The prognosis for brow ptosis highly depends on the etiology and the patient's primary concerns. Full resolution and patient satisfaction can usually be achieved for those mainly focused on the visual field deficits caused by their ptotic brows.[36] That said, patients must be counseled that effective rejuvenation does not mean a permanent cessation of facial aging, but rather an offset by 5 to 10 years, so that while they may look persistently younger than expected based on biological age, the brows will descend over time nonetheless. Patients whose concerns are primarily cosmetic have higher dissatisfaction rates than those with predominantly functional complaints.
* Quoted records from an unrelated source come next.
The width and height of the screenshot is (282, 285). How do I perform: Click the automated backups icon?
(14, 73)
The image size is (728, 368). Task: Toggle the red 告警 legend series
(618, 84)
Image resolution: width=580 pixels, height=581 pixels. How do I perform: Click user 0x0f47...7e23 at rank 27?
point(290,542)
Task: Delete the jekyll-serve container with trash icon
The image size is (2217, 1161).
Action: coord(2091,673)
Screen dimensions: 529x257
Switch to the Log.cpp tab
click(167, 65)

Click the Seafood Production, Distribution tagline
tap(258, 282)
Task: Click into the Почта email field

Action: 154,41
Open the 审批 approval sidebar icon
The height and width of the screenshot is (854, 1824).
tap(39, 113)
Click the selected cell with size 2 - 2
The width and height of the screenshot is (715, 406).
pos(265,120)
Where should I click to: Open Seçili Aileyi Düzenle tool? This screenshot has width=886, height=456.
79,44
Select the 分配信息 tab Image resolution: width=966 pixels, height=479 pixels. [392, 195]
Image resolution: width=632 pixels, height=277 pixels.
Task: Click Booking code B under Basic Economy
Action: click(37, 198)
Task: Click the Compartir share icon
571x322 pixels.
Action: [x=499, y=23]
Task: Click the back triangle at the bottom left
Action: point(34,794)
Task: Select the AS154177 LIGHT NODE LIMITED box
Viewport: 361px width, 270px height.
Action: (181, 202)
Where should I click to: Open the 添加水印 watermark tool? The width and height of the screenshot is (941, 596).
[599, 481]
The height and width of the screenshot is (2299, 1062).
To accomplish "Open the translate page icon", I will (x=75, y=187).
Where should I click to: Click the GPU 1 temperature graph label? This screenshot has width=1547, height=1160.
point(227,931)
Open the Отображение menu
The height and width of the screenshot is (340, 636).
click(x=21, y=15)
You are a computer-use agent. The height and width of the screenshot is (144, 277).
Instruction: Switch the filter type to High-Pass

Patients with non–age-related etiologies have more varied prognoses.
Complications of brow lifting include numbness of the forehead due to supratrochlear or supraorbital nerve damage (5.5%), alopecia (2.8%), temporary or permanent brow asymmetry due to asymmetric elevation or motor nerve injury (1.7%), and patient dissatisfaction (7.4%). Dissatisfaction may stem from many issues, including persistent discomfort from implanted suspension devices, insufficient brow elevation, excessive brow elevation, division of the corrugator muscles that leads to a "surprised" appearance, and unsightly scarring. Nonsurgical brow rejuvenation complications are infrequent. The most common complication of botulinum toxin treatment is periorbital bruising in 1.7% of patients or transient blepharoptosis.[10]
Patients should be educated to their desired level of detail on the pathophysiology of the cause of brow ptosis. Once a sufficient understanding of the pathology is achieved, surgical and non-surgical treatment options should be explained to inform a decision. A thorough discussion of common and rare complications of the selected treatment method is essential before undertaking an operative intervention.
Brow ptosis is a relatively common problem but is frequently misdiagnosed or overlooked due to more apparent upper eyelid pathologies, often because the patient's presenting chief complaint will focus on "eyelid drooping" even when the brow ptosis may be more severe than the dermatochalasis. When patients present to primary care clinicians, they should be referred to a facial plastic, general plastic, or oculoplastic surgeon for definitive treatment. Following this, close coordination among nurses, surgeons, and primary care managers is key to optimizing outcomes and minimizing complications. Cases that are not age-related may require further consultation with neurosurgeons, infectious disease specialists, neurologists, rheumatologists, or other specialists. Intraoperatively, an interprofessional staff of specialty-trained nurses, technicians, and anesthesia providers who are familiar with the equipment and selected procedure will support an experienced surgeon to execute a safe and effective procedure.